__TO DO__: Collect each line in the items below that contains the string "icon". Case counts.

__LISTED ENTRIES__:
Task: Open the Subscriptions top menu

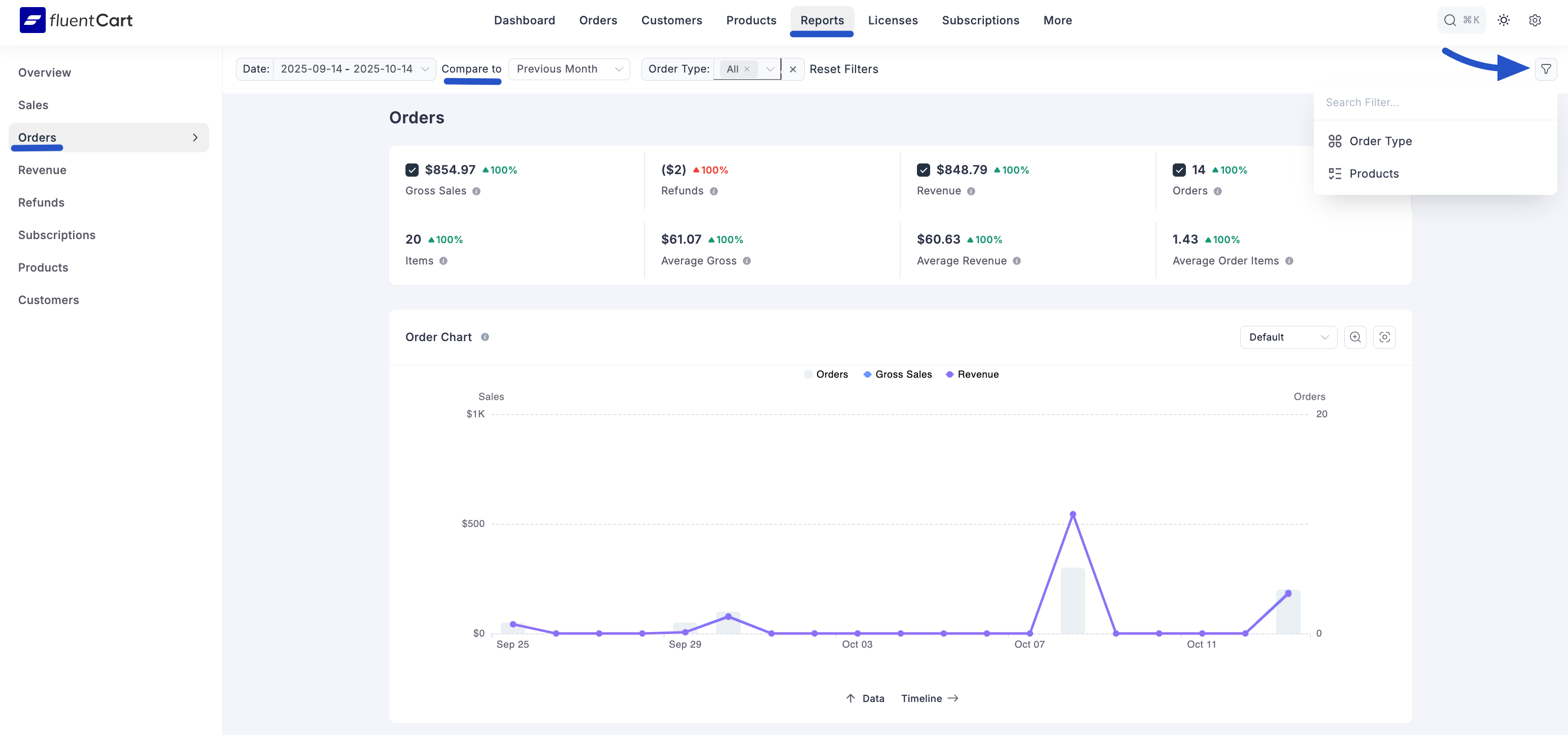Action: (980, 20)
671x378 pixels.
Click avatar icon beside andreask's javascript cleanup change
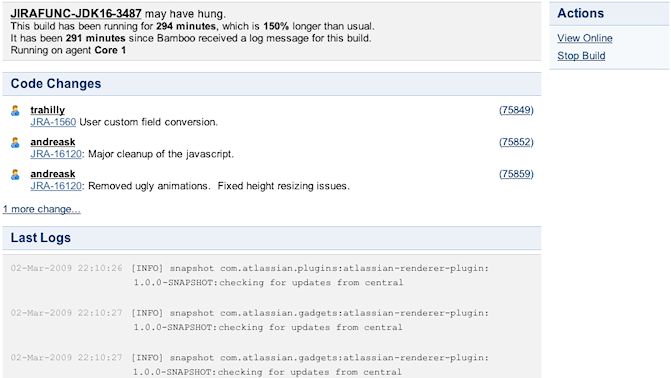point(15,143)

__EXERCISE SOLUTION__:
Click avatar icon beside andreask's javascript cleanup change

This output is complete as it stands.